» **Work to be completed**: Only an exact copy of the records below will serve as the answer.

Collected data entries:
__________________________________________________
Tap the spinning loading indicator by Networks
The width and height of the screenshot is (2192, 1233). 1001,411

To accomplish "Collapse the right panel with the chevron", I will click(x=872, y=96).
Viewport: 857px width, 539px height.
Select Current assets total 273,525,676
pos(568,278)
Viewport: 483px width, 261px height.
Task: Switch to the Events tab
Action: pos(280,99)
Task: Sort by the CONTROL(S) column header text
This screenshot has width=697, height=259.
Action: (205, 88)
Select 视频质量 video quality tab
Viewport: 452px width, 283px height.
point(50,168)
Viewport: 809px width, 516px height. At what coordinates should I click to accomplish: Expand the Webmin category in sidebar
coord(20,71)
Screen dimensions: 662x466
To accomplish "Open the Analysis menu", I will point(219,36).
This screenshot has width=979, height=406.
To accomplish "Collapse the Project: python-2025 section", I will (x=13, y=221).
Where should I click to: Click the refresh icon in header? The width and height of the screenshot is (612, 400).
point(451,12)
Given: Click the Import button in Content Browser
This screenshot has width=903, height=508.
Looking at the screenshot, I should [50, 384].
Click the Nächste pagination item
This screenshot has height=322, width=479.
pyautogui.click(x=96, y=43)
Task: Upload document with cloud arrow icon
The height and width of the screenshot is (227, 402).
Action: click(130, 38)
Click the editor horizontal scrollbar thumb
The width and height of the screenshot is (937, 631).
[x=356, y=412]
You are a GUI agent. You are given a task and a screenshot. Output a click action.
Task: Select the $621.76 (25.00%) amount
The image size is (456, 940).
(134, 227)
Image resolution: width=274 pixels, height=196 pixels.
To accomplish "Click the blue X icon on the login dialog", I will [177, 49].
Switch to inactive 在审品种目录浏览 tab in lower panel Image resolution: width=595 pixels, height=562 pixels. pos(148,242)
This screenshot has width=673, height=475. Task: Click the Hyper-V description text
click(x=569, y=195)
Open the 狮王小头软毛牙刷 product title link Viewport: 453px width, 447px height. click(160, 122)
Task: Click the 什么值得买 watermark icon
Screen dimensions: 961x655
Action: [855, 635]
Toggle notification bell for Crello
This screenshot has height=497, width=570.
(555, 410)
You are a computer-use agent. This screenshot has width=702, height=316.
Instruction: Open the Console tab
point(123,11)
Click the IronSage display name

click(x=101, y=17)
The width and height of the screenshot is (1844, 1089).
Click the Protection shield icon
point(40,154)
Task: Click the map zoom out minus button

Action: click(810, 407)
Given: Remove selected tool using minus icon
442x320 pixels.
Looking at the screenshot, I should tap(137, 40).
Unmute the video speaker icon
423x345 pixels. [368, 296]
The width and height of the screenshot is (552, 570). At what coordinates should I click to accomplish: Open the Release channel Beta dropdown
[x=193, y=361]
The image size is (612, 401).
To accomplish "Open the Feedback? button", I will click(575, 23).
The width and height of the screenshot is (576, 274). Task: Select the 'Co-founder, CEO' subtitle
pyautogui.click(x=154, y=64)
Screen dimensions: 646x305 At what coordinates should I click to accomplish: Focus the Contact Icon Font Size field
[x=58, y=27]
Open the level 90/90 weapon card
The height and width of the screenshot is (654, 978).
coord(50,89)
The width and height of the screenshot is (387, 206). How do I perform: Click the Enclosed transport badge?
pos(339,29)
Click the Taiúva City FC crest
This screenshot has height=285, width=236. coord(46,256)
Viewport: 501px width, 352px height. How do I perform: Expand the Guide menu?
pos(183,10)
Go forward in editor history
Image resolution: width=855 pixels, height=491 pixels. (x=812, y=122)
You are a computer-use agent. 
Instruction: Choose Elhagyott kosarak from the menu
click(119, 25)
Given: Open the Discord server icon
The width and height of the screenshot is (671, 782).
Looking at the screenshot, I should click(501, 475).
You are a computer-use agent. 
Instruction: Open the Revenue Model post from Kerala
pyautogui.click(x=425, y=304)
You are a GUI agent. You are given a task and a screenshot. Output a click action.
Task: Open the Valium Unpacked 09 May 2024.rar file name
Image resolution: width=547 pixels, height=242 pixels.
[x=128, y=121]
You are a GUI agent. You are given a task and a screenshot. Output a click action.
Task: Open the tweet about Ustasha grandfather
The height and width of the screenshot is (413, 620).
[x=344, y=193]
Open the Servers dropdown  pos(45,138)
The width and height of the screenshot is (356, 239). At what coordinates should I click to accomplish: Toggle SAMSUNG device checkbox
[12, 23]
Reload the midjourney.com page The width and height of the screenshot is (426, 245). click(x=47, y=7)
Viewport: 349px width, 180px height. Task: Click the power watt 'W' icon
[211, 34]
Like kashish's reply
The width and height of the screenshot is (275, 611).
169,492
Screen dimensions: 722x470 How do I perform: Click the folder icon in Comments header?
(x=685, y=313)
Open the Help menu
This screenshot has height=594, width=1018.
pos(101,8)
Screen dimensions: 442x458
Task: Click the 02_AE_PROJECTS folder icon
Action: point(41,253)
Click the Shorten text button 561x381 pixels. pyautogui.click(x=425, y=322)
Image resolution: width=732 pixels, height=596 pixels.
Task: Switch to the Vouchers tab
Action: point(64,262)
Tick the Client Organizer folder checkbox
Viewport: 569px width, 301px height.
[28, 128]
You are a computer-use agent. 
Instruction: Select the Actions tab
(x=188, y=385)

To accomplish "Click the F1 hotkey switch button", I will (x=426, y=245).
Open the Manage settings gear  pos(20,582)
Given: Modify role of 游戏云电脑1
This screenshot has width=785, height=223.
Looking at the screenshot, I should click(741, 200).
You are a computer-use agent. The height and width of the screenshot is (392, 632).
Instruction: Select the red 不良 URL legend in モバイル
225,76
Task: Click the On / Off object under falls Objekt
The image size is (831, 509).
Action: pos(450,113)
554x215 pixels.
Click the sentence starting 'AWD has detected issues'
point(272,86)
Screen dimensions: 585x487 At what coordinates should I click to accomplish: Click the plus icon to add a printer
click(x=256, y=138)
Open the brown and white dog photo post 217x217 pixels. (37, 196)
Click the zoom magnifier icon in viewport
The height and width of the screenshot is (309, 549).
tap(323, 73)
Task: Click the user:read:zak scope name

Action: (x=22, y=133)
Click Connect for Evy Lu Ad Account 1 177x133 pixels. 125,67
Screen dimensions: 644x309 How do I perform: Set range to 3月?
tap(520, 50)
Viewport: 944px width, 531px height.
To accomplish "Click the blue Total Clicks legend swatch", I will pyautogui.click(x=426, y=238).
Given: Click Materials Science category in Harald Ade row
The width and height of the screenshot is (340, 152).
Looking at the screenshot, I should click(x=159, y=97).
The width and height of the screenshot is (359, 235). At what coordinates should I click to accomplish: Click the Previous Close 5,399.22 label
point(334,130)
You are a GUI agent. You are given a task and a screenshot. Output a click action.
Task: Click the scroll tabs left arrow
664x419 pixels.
__________________________________________________
» **Output below**:
Tap the spinning loading indicator by Networks
The width and height of the screenshot is (2192, 1233). 1001,411

To accomplish "Collapse the right panel with the chevron", I will click(x=872, y=96).
Viewport: 857px width, 539px height.
Select Current assets total 273,525,676
pos(568,278)
Viewport: 483px width, 261px height.
Task: Switch to the Events tab
Action: pos(280,99)
Task: Sort by the CONTROL(S) column header text
This screenshot has width=697, height=259.
Action: (205, 88)
Select 视频质量 video quality tab
Viewport: 452px width, 283px height.
point(50,168)
Viewport: 809px width, 516px height. At what coordinates should I click to accomplish: Expand the Webmin category in sidebar
coord(20,71)
Screen dimensions: 662x466
To accomplish "Open the Analysis menu", I will point(219,36).
This screenshot has width=979, height=406.
To accomplish "Collapse the Project: python-2025 section", I will (x=13, y=221).
Where should I click to: Click the refresh icon in header? The width and height of the screenshot is (612, 400).
point(451,12)
Given: Click the Import button in Content Browser
This screenshot has width=903, height=508.
Looking at the screenshot, I should [50, 384].
Click the Nächste pagination item
This screenshot has height=322, width=479.
pyautogui.click(x=96, y=43)
Task: Upload document with cloud arrow icon
The height and width of the screenshot is (227, 402).
Action: click(130, 38)
Click the editor horizontal scrollbar thumb
The width and height of the screenshot is (937, 631).
[x=356, y=412]
You are a GUI agent. You are given a task and a screenshot. Output a click action.
Task: Select the $621.76 (25.00%) amount
The image size is (456, 940).
(134, 227)
Image resolution: width=274 pixels, height=196 pixels.
To accomplish "Click the blue X icon on the login dialog", I will [177, 49].
Switch to inactive 在审品种目录浏览 tab in lower panel Image resolution: width=595 pixels, height=562 pixels. pos(148,242)
This screenshot has width=673, height=475. Task: Click the Hyper-V description text
click(x=569, y=195)
Open the 狮王小头软毛牙刷 product title link Viewport: 453px width, 447px height. click(160, 122)
Task: Click the 什么值得买 watermark icon
Screen dimensions: 961x655
Action: [855, 635]
Toggle notification bell for Crello
This screenshot has height=497, width=570.
(555, 410)
You are a computer-use agent. This screenshot has width=702, height=316.
Instruction: Open the Console tab
point(123,11)
Click the IronSage display name

click(x=101, y=17)
The width and height of the screenshot is (1844, 1089).
Click the Protection shield icon
point(40,154)
Task: Click the map zoom out minus button

Action: click(810, 407)
Given: Remove selected tool using minus icon
442x320 pixels.
Looking at the screenshot, I should tap(137, 40).
Unmute the video speaker icon
423x345 pixels. [368, 296]
The width and height of the screenshot is (552, 570). At what coordinates should I click to accomplish: Open the Release channel Beta dropdown
[x=193, y=361]
The image size is (612, 401).
To accomplish "Open the Feedback? button", I will click(575, 23).
The width and height of the screenshot is (576, 274). Task: Select the 'Co-founder, CEO' subtitle
pyautogui.click(x=154, y=64)
Screen dimensions: 646x305 At what coordinates should I click to accomplish: Focus the Contact Icon Font Size field
[x=58, y=27]
Open the level 90/90 weapon card
The height and width of the screenshot is (654, 978).
coord(50,89)
The width and height of the screenshot is (387, 206). How do I perform: Click the Enclosed transport badge?
pos(339,29)
Click the Taiúva City FC crest
This screenshot has height=285, width=236. coord(46,256)
Viewport: 501px width, 352px height. How do I perform: Expand the Guide menu?
pos(183,10)
Go forward in editor history
Image resolution: width=855 pixels, height=491 pixels. (x=812, y=122)
You are a computer-use agent. 
Instruction: Choose Elhagyott kosarak from the menu
click(119, 25)
Given: Open the Discord server icon
The width and height of the screenshot is (671, 782).
Looking at the screenshot, I should click(501, 475).
You are a computer-use agent. 
Instruction: Open the Revenue Model post from Kerala
pyautogui.click(x=425, y=304)
You are a GUI agent. You are given a task and a screenshot. Output a click action.
Task: Open the Valium Unpacked 09 May 2024.rar file name
Image resolution: width=547 pixels, height=242 pixels.
[x=128, y=121]
You are a GUI agent. You are given a task and a screenshot. Output a click action.
Task: Open the tweet about Ustasha grandfather
The height and width of the screenshot is (413, 620).
[x=344, y=193]
Open the Servers dropdown  pos(45,138)
The width and height of the screenshot is (356, 239). At what coordinates should I click to accomplish: Toggle SAMSUNG device checkbox
[12, 23]
Reload the midjourney.com page The width and height of the screenshot is (426, 245). click(x=47, y=7)
Viewport: 349px width, 180px height. Task: Click the power watt 'W' icon
[211, 34]
Like kashish's reply
The width and height of the screenshot is (275, 611).
169,492
Screen dimensions: 722x470 How do I perform: Click the folder icon in Comments header?
(x=685, y=313)
Open the Help menu
This screenshot has height=594, width=1018.
pos(101,8)
Screen dimensions: 442x458
Task: Click the 02_AE_PROJECTS folder icon
Action: point(41,253)
Click the Shorten text button 561x381 pixels. pyautogui.click(x=425, y=322)
Image resolution: width=732 pixels, height=596 pixels.
Task: Switch to the Vouchers tab
Action: point(64,262)
Tick the Client Organizer folder checkbox
Viewport: 569px width, 301px height.
[28, 128]
You are a computer-use agent. 
Instruction: Select the Actions tab
(x=188, y=385)

To accomplish "Click the F1 hotkey switch button", I will (x=426, y=245).
Open the Manage settings gear  pos(20,582)
Given: Modify role of 游戏云电脑1
This screenshot has width=785, height=223.
Looking at the screenshot, I should click(741, 200).
You are a computer-use agent. The height and width of the screenshot is (392, 632).
Instruction: Select the red 不良 URL legend in モバイル
225,76
Task: Click the On / Off object under falls Objekt
The image size is (831, 509).
Action: pos(450,113)
554x215 pixels.
Click the sentence starting 'AWD has detected issues'
point(272,86)
Screen dimensions: 585x487 At what coordinates should I click to accomplish: Click the plus icon to add a printer
click(x=256, y=138)
Open the brown and white dog photo post 217x217 pixels. (37, 196)
Click the zoom magnifier icon in viewport
The height and width of the screenshot is (309, 549).
tap(323, 73)
Task: Click the user:read:zak scope name

Action: (x=22, y=133)
Click Connect for Evy Lu Ad Account 1 177x133 pixels. 125,67
Screen dimensions: 644x309 How do I perform: Set range to 3月?
tap(520, 50)
Viewport: 944px width, 531px height.
To accomplish "Click the blue Total Clicks legend swatch", I will pyautogui.click(x=426, y=238).
Given: Click Materials Science category in Harald Ade row
The width and height of the screenshot is (340, 152).
Looking at the screenshot, I should click(x=159, y=97).
The width and height of the screenshot is (359, 235). At what coordinates should I click to accomplish: Click the Previous Close 5,399.22 label
point(334,130)
You are a GUI agent. You are given a task and a screenshot. Output a click action.
Task: Click the scroll tabs left arrow
664x419 pixels.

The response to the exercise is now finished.